* _WHAT TO PRODUCE_: Only some lines are wanted: please transcribe exactly those from the one containing "Task: Open the 职业 tab" through the end of the data, pictures excluded.

[Dataset entries]
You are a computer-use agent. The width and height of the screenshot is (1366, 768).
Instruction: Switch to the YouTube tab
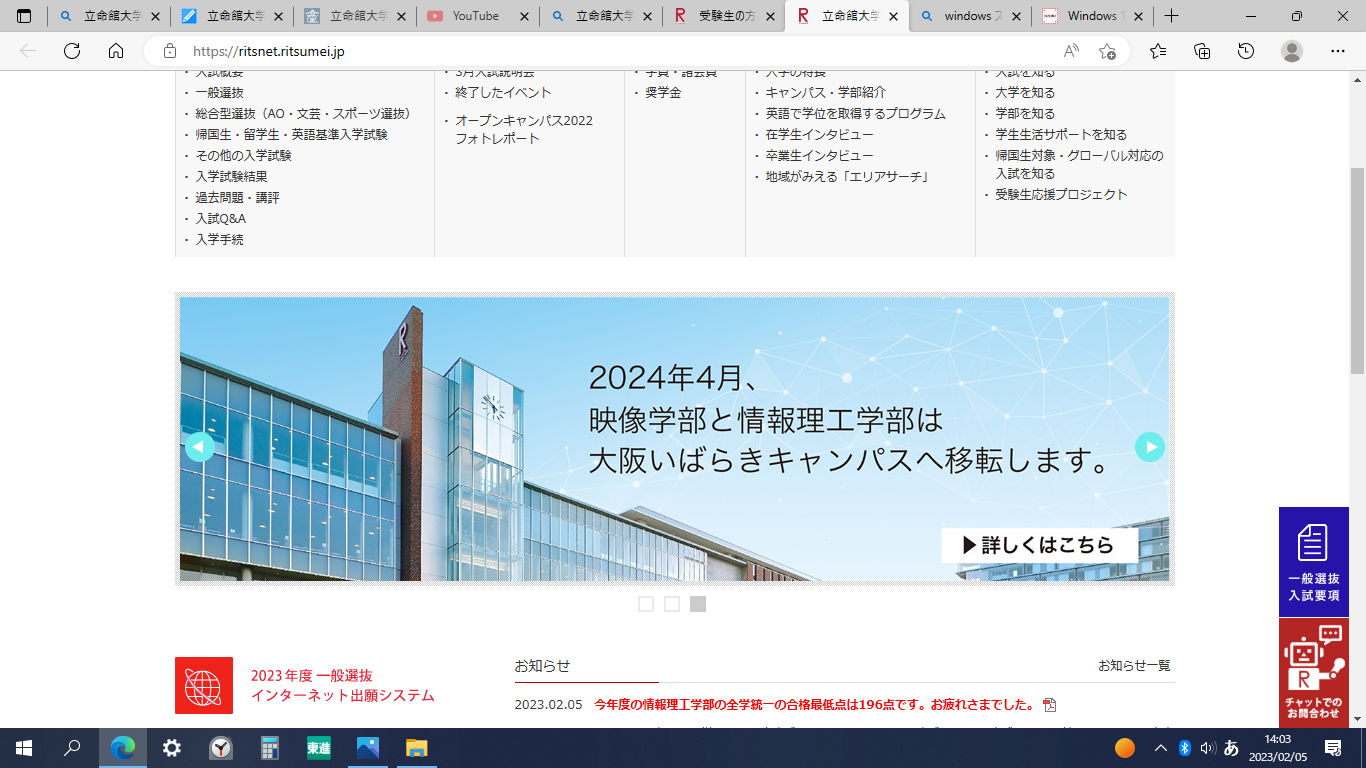(475, 16)
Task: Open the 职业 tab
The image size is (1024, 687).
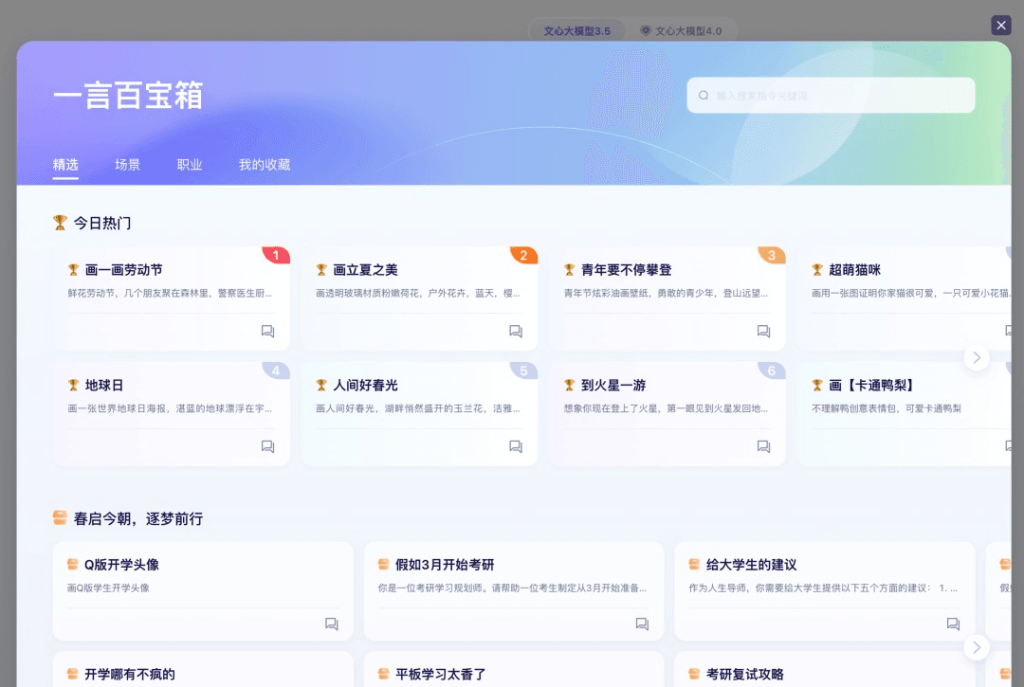Action: click(x=189, y=165)
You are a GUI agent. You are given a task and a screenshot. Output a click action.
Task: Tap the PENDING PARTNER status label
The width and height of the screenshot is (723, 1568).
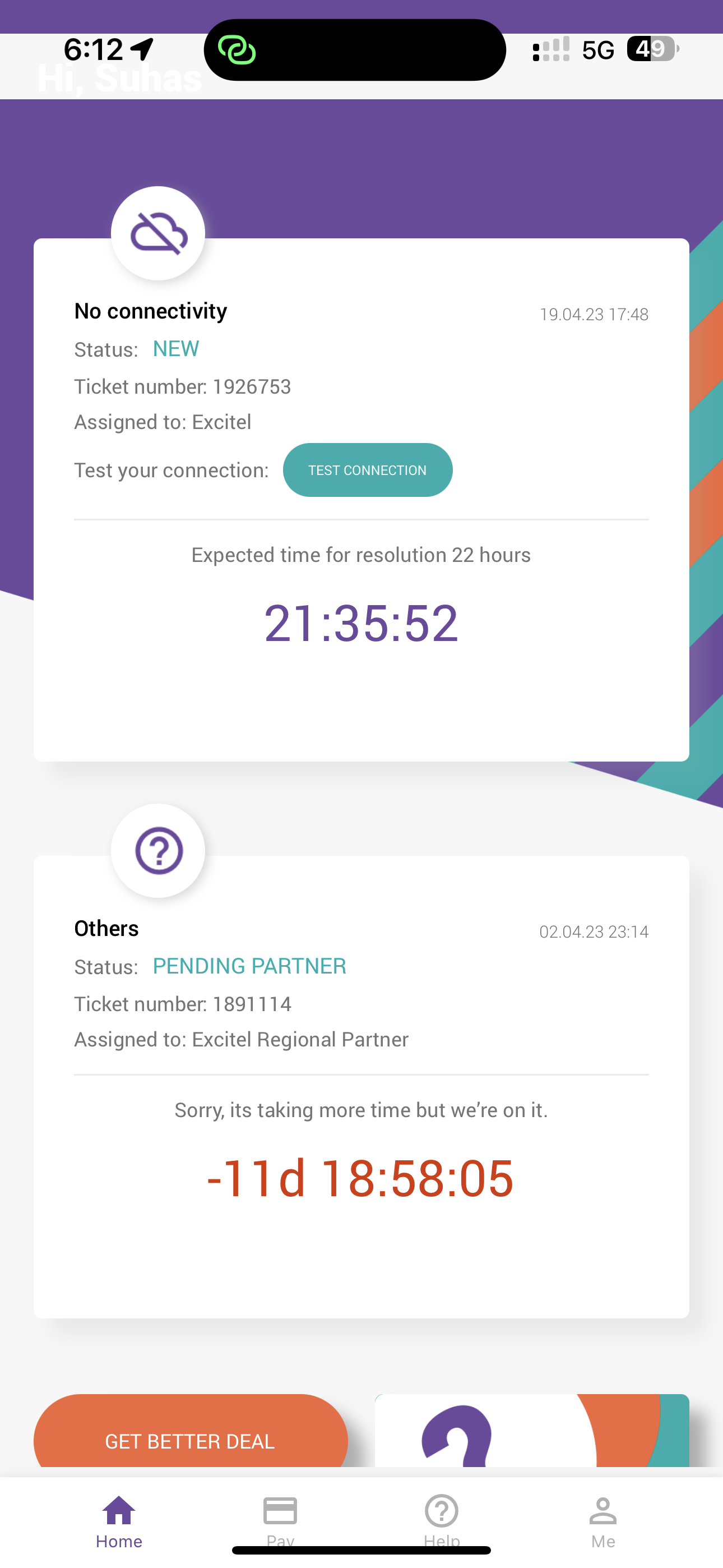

* _TASK SOLUTION_:
Task: Open the 职业 tab
The image size is (1024, 687).
Action: click(x=189, y=165)
You are a GUI agent. You are given a task and a screenshot. Output a click action.
Task: Tap the PENDING PARTNER status label
The width and height of the screenshot is (723, 1568).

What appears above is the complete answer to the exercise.